Not even Hoth. True, he enjoyed universal popularity, but all he’d done was enter a deserted city. That didn’t make him a hero. Wolperting had never been besieged. The city had never sustained a catastrophic natural disaster, never been ravaged by fire or attacked by an army of demons on which its inhabitants could have tested their capacity for heroism. It was as if danger steered clear of the city, deterred by the Wolpertings’ reputation and warlike appearance. Rumo felt sure he had the makings of a hero.

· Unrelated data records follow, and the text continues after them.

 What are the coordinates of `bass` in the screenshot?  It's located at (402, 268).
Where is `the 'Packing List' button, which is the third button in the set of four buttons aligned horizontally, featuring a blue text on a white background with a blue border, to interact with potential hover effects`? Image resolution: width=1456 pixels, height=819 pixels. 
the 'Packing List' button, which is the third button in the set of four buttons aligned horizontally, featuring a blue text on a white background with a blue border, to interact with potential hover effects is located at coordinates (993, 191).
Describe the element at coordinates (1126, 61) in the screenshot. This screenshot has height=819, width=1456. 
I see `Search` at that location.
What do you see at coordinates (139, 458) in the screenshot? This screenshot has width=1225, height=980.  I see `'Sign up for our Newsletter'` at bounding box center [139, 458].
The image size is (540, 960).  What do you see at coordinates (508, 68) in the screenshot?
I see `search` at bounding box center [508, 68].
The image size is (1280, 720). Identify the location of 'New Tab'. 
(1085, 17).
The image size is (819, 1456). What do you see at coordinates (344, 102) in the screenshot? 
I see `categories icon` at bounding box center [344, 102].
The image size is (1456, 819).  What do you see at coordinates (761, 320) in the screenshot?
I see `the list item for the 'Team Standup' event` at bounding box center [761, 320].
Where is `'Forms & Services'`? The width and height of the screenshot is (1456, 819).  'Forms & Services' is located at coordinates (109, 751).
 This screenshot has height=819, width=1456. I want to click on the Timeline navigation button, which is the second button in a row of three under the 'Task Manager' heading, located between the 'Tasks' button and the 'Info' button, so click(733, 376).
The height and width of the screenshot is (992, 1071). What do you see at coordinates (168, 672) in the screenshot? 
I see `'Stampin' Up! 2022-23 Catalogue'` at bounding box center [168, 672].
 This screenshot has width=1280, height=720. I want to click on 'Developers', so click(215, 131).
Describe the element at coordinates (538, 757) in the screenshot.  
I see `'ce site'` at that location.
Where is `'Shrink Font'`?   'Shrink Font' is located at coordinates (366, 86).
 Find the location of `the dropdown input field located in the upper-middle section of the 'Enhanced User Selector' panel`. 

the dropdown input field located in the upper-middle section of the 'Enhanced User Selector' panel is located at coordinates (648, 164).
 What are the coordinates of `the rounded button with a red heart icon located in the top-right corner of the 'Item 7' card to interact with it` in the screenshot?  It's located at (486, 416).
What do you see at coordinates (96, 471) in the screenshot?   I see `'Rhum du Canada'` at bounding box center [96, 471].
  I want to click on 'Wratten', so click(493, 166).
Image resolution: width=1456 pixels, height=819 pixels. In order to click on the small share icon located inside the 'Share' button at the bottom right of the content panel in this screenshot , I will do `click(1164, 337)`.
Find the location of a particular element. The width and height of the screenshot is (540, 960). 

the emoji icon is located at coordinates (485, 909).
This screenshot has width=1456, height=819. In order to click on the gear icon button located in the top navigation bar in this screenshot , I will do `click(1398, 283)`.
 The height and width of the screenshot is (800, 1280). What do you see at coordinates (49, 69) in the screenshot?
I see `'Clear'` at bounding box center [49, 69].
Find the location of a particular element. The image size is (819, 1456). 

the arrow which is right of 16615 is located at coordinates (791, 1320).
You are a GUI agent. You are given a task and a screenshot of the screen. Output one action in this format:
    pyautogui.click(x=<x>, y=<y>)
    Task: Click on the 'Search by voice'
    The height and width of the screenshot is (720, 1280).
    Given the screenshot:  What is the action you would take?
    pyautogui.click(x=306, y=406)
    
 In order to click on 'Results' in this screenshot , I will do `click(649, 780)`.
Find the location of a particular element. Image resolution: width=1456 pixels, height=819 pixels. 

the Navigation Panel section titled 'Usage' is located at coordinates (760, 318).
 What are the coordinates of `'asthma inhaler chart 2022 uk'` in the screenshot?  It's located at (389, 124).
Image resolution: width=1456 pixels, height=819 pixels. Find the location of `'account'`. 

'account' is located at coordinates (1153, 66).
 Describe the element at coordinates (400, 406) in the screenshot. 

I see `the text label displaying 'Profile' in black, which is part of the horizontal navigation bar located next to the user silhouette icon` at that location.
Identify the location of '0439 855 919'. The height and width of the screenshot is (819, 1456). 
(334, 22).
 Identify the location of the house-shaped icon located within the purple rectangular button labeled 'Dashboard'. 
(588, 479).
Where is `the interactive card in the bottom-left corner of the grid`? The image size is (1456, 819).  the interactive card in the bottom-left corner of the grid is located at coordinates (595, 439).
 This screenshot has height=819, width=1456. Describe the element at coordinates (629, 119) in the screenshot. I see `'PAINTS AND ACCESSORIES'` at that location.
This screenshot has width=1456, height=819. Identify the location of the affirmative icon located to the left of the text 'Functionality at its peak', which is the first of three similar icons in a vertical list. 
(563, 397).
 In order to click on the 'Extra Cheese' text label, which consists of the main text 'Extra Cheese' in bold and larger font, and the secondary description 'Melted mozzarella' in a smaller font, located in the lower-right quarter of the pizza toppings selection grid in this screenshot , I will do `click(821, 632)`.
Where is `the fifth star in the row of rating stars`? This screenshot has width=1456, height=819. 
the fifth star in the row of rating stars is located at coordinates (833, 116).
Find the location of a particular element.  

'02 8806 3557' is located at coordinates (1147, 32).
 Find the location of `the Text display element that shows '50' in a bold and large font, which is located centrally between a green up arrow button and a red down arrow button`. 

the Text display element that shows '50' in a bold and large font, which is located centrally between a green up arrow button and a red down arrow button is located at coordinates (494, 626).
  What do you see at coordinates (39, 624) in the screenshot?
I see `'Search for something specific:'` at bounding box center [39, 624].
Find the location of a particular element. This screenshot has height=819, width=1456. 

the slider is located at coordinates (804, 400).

His prowess on Roaming Rock was certainly cut from the cloth of which lessons on the heroic sagas were tailored, but there was no one around to sing his praises. Smyke was far away. Some of the Hackonians might possibly be recounting his heroic deeds to their children, but there was no guarantee that they were even pronouncing his name correctly. For all anyone knew or cared, they might be calling him Moru or Urmo. No, there were no two ways about it: Rumo had had his chance to be a hero – and he’d blown it. As for encountering perilous adventures within these city walls, he had as much prospect of that as of beating Rala at chess.
The Black Dome
Harra of Midgard’s lessons on Wolpertingian general knowledge were a peculiar mishmash of biology, history and etiquette, of rules, facts and legends, of practical information and absurd speculation – a kind of stew made up of scraps from every branch of knowledge that had failed to qualify as a subject in its own right. They might be devoted to the olfactory perception of danger, or the system of civic duties, or the hygienic importance of Wolperting’s public conveniences, or the dangers of trying to swim – Harra’s pupils never knew what awaited them in one of his general knowledge lessons. This time his subject was the Black Dome.
‘The Black Dome,’ he pontificated, ‘was here before we existed, is here with us now, and will still be here long after we have ceased to exist.’
He left the form to chew on this enigma for a few moments before continuing.
‘There’s a theory that the dome is really a sphere composed of some non-Zamonian metal from outer space. Indeed, there are some who believe that it’s a meteor half buried in the ground, and that the city was erected around it a
long time ago. What supports this theory is that no one has ever discovered what material it consists of.’
He wrote ‘(1) Meteor Theory’ on the blackboard.
‘Another theory is that the unknown builders of Wolperting constructed the Black Dome last of all, using some material that no longer exists. Stupidly, they built the dome from the outside in and forgot to leave a door, thereby entombing themselves and dying a miserable death from lack of oxygen. If this theory is correct, there’s a building in the middle of our city full of skeletons.’
He wrote ‘(2) Tomb Theory’ on the blackboard.
‘A third theory claims that the dome neither fell from the sky nor was artificially constructed, but is an organic growth: a stone plant, a metal mushroom, possibly a boil emanating from the centre of the earth. If the last alternative is correct I wouldn’t like to be here when the boil bursts.’
Everyone laughed and Harra wrote ‘(3) Boil Theory’ on the blackboard.
‘What all these theories really imply – and I could quote you several dozen more – is that there’s no rational explanation for the Black Dome’s existence. My own very personal theory is this: whether it existed before Wolperting was built or was erected by the builders of the city themselves, the Black Dome seems to me to be a sculpture symbolic of the Great Unknown – a gigantic question mark designed to remind us all that, for as long as we live, one task will never be completed. The one performed in here.’
Harra tapped his skull with his knuckles.
‘I know it won’t appeal to you, the notion of a never-ending task, but you must reconcile yourselves to the idea that brainwork and the thirst for knowledge, the desire to solve riddles, will never cease.’